L’an deux mille treize, le 6ème jour du mois de Mai ;
Nous, Roger PHONGO PHONGO, Juge Permanent au Tribunal de Commerce de Kinshasa/Gombe; ici désigné Magistrat Délégué par le Président de la juridiction suivant ordonnance n°1.1.0/201.3 du 29/04/2013 pour statuer en matière d’urgence conformément à l’art.49 AU/VE et assisté de Madame Elysée MENAKUNTU, Greffier du siège ;
Vu l’assignation en contestation de La saisie- attribution donnés respectivement à la Société SOGECOKIN II Sprl, la RAW BANK Sarl et la CITY GROUP, toutes mieux identifiées dans l’exploit
Vu la fixation de ladite cause à l’audience du 29/04/2013 à laquelle, le demandeur a comparu représenté par Maître Benjamin NGOY KYUNGU, Avocat, la 1re défenderesse a été représentée par Maîtres Ah Ak A, KANYINDA - TSHONGO, Avocats, et Benjamin BOLUFE, Défenseur Judiciaire, la 3ème défenderesse a comparu par Maître NGOBA MWANBA, Avocat, la 2ème défenderesse n’a pas comparu ni personne en son nom ;
Il ressort de l’exploit qu’en exécution du jugement rendu par défaut sous RPE 069 par le Tribunal de céans, la Société SOGECOKIN II Sprl a procédé en date du 18/03/2013 à la saisie-attribution des avoirs financiers de Monsieur C Ai ‘logés auprès de la RAW BANK et de la CITY GROUP
Le requérant argue que le jugement dont exécution lui a été signifié Le 18/02/2013 et qu’un appel a été formé par lui contre ledit jugement en date du 02/04/2013, et ce, suivant acte d’appel n°2961./201.3 enrôlé sous RPA 31975 à la Cour d’Appel de Kinshasa/Gombe ;
Il estime que la saisie-attribution pratiquée est irrégulière car, au 18/03/2013, date de la saisie, tous les délais des recours prévus par la loi à savoir l’opposition, l’appel et le pourvoir en cassation n’étaient pas encore forclos; encore qu’en matière pénale, le délai recours ainsi que l’exercice effectif d’un recours ont un effet suspensif et donc le jugement rendu le 18/12/2012, n’était pas encore définitif, ni exécutoire et la créance de 50.000 $US demeurant incertaine, non liquide et non exigible ;
Fort de ce qui précède, le requérant saisit le Tribunal compétent pour obtenir la mainlevée de ladite saisie et le payement des DI de l’ordre de 500.000 $ US en réparation du préjudice subi à la suite d’une saisie qualifiée par lui de fantaisiste En réponse aux prétentions du demandeur, la 1re défenderesse soutient que la saisie-attribution par elle pratiquée est régulière parce que faite en exécution d’un jugement devenu définitif et exécutoire après obtention du certificat de non appel n°025/2013 du 28/02/2013 et du certificat de non dépôt d’une requête en défenses à exécuter n°0018/2013 obtenu à la même date; rendant ainsi certaine, liquide et exigible la créance de 50.000 $US y établis.

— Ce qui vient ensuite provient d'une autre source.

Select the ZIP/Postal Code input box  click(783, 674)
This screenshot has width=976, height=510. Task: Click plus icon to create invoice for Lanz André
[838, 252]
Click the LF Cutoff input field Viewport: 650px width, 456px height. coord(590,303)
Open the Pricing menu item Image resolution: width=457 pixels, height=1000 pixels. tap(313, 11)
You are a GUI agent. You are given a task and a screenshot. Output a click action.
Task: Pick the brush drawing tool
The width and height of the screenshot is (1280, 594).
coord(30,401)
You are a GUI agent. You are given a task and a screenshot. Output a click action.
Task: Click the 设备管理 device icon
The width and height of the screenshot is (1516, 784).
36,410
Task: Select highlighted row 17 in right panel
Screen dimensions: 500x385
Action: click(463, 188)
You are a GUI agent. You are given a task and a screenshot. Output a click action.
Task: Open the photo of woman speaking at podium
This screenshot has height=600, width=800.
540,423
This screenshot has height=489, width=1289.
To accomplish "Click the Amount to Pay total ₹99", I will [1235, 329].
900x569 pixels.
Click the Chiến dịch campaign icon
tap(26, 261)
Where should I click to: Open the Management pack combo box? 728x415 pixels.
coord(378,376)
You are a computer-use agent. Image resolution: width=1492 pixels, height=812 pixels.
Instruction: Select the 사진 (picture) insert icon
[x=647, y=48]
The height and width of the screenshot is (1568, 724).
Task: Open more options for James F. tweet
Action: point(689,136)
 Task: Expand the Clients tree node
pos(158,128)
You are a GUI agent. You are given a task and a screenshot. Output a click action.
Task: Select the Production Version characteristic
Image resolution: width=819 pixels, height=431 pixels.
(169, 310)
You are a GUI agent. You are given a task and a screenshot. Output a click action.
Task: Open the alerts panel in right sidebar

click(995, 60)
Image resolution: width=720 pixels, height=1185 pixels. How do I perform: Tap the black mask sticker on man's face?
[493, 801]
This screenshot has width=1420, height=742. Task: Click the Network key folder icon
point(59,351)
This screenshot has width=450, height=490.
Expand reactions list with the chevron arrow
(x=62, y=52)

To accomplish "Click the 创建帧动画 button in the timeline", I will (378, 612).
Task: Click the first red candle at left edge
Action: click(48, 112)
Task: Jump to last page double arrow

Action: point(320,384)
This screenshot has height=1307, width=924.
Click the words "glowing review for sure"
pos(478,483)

Ce faisant, conclut la 1re défenderesse, l’action en contestation de ladite saisie sera dite non fondée ;
Prenant la parole à son tour, la CITY CROUP s’est remise à la sagesse du Tribunal, en sa qualité de tierce saisie ;
Au vu des pièces, le Tribunal relève qu’il repose au dossier un acte d’appel n°296/2013 du 2 avril 2013 formé par le demandeur C Ai contre le jugement rendu en date du 18/12/2012 par le Tribunal de céans sous le RPE.069. Cet appel est enrôlé sous le RPA 1.1975 devant la Cour d’Appel de Kinshasa/Gombe (côtes 44, 45 et 46 pièces dossier);
Il en déduit d’une part, qu’en vertu de l’art.41 de la loi n°002/2001 du 3 juillet 2001 relative aux Tribunaux de Commerce, le recours ainsi formée a un effet suspensif que la décision RPE 069 n’est pas encore définitive, ni exécutoire; et que, d’autre part, la procédure prévue à l’art.153 AU/PSRVE à savoir la saisie-attribution des créances est en l’espèce prématurée, et par voie de conséquence, le Tribunal en ordonnera la mainlevée ;
Quant aux DI sollicités, le Tribunal n’y fera pas droit, considérant que la saisie pratiquée n’est pas fantaisiste dans le chef de la société SOGECOKIN II Sprl qui a agi sur pied d’un jugement dont elle a obtenu un certificat de non appel ;
PAR CES MOTIFS
-Vu le C.O.C.J - Vu le C.P.C - Vu l’Acte uniforme portant organisation des procédures simplifiées de recouvrement et voies d’exécution spécialement en ses art.153 et 170 -Vu le C.C. .L.III - Vu la. loi n°002/2001 du 3 juillet 2001 portant création, organisation et fonctionnement des Tribunaux de Commerce ; - Statuant comme juridiction compétente en matière d’urgence en qualité de Magistrat Délégué et par défaut à l’égard de la RAW BANK, contradictoirement à l’égard de Monsieur C Ai, de la Société SOGECOKIN II SPr1 et de la CITY GROUP ; - Déclarons recevable et partiellement fondée l’action mue, en conséquence, -Ordonnons la mainlevée de la saisie-attribution pratiquée sur les avoirs financiers de Monsieur C Ai logés auprès de la RAW BANK et de la CITY GROUP ; - Disons qu’il n’y a pas lieu à dommages-intérêts; - Disons notre ordonnance exécutoire sur minute ; - Mettons les, frais d’instance à charge de Monsieur C Ai et de la Société SOGECOKIN II Sprl en raison de la moitié chacun ;
Ainsi ordonné à Ae aux jours, mois et an que dessus.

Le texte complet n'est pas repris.